Gazette: “‘Brownfields’ law altering landscape”

Today’s Gazette includes an AP report on the kind of smart growth we think is great: brownfields revitalization. Reusing buildings and paved areas, as opposed to knocking down urban trees and encroaching on wetlands, is infilling the right way.

“‘Brownfields’ law altering landscape”

…Back in the early 1990s, the state was faced with a backlog of up to 9,000 brownfields lost in a morass of regulatory red tape. Developers eager to salvage the sites had few assurances about what chemicals lurked in the soil, and even fewer legal protections.

The roadblocks pushed many developers onto “greenfields” – undeveloped parcels with none of the headaches of the urban lots.

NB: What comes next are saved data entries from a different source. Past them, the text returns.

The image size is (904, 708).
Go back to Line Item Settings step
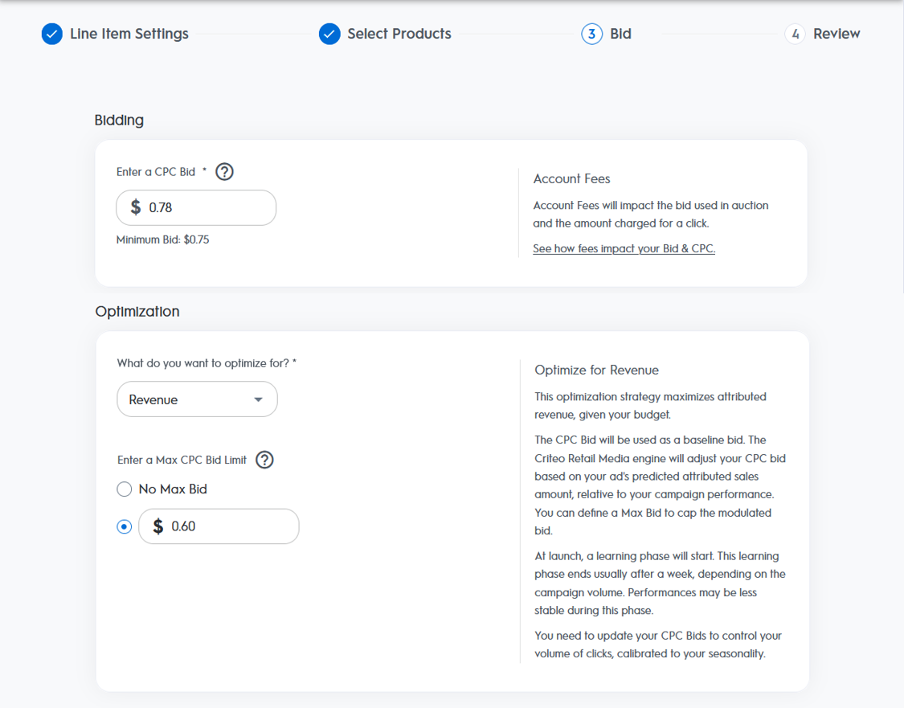pos(129,34)
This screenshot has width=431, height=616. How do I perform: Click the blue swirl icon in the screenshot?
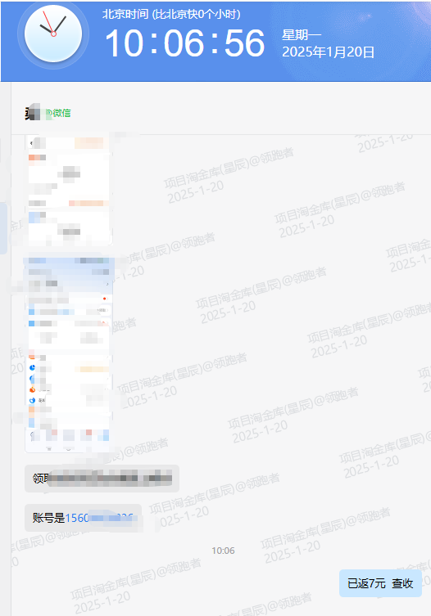click(32, 400)
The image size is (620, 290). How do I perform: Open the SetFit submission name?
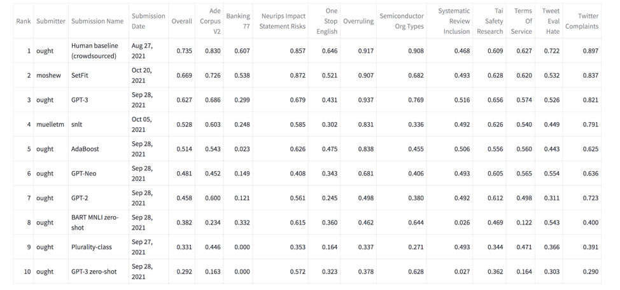point(80,75)
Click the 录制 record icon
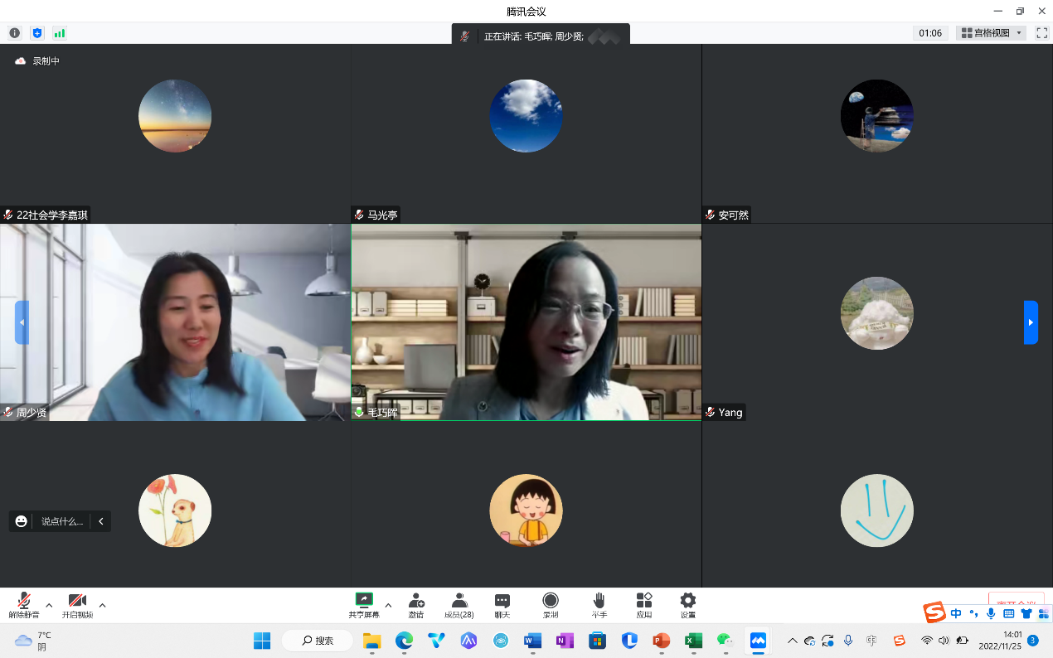The height and width of the screenshot is (658, 1053). [551, 604]
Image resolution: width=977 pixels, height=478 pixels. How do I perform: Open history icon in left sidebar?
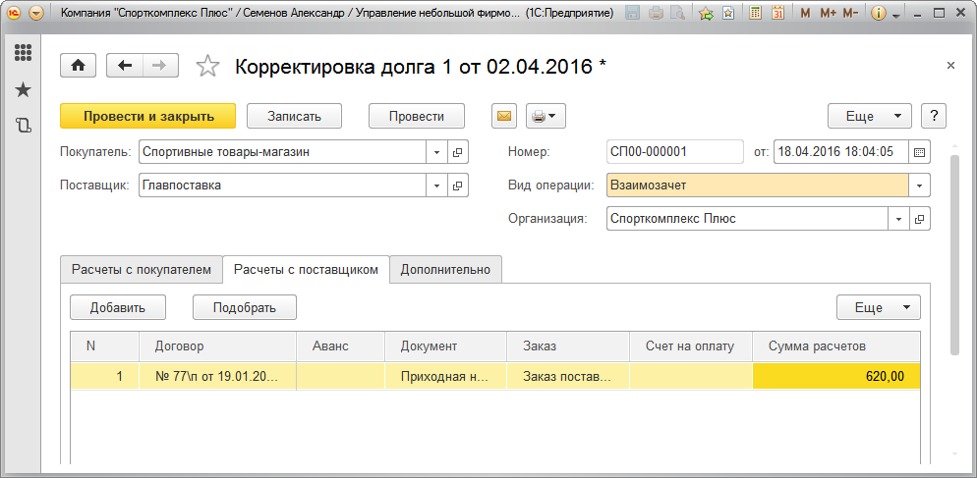coord(24,125)
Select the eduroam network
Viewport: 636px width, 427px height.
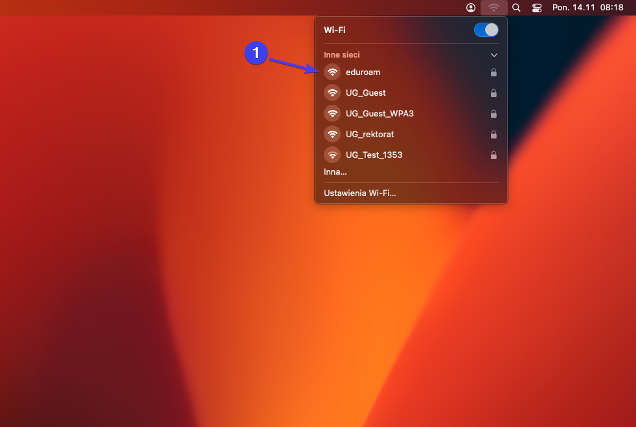pyautogui.click(x=363, y=72)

Old farmlands were gobbled up, adding to suburban sprawl…

In 1998, then-Gov. Paul Cellucci signed the Brownfields Act, by giving developers who made a good faith effort to clean up a parcel protections from future lawsuits…

Abandoned, blighted brownfields were replaced with housing developments, new office buildings, research facilities – even cultural attractions like the Massachusetts Museum of Contemporary Art in North Adams and the Basketball Hall of Fame in Springfield..

When the law was approved, the state poured $30 million into a special Brownfields Fund to provide assistance to see if an area was polluted, and then to aid with cleaning up the land…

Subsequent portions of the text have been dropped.